DATA FOR PROCESSING –

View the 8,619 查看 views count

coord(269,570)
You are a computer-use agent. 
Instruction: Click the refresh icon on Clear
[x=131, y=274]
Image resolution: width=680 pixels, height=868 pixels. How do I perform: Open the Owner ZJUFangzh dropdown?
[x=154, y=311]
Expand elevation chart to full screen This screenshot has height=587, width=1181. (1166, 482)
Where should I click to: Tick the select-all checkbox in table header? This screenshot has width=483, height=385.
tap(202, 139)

WORK ORDER – Extract every line from the one containing "Instruction: Click the refresh icon on Clear" through the last line of the data, inclusive, exactly as written.

SOLUTION BELOW –
Instruction: Click the refresh icon on Clear
[x=131, y=274]
Image resolution: width=680 pixels, height=868 pixels. How do I perform: Open the Owner ZJUFangzh dropdown?
[x=154, y=311]
Expand elevation chart to full screen This screenshot has height=587, width=1181. (1166, 482)
Where should I click to: Tick the select-all checkbox in table header? This screenshot has width=483, height=385.
tap(202, 139)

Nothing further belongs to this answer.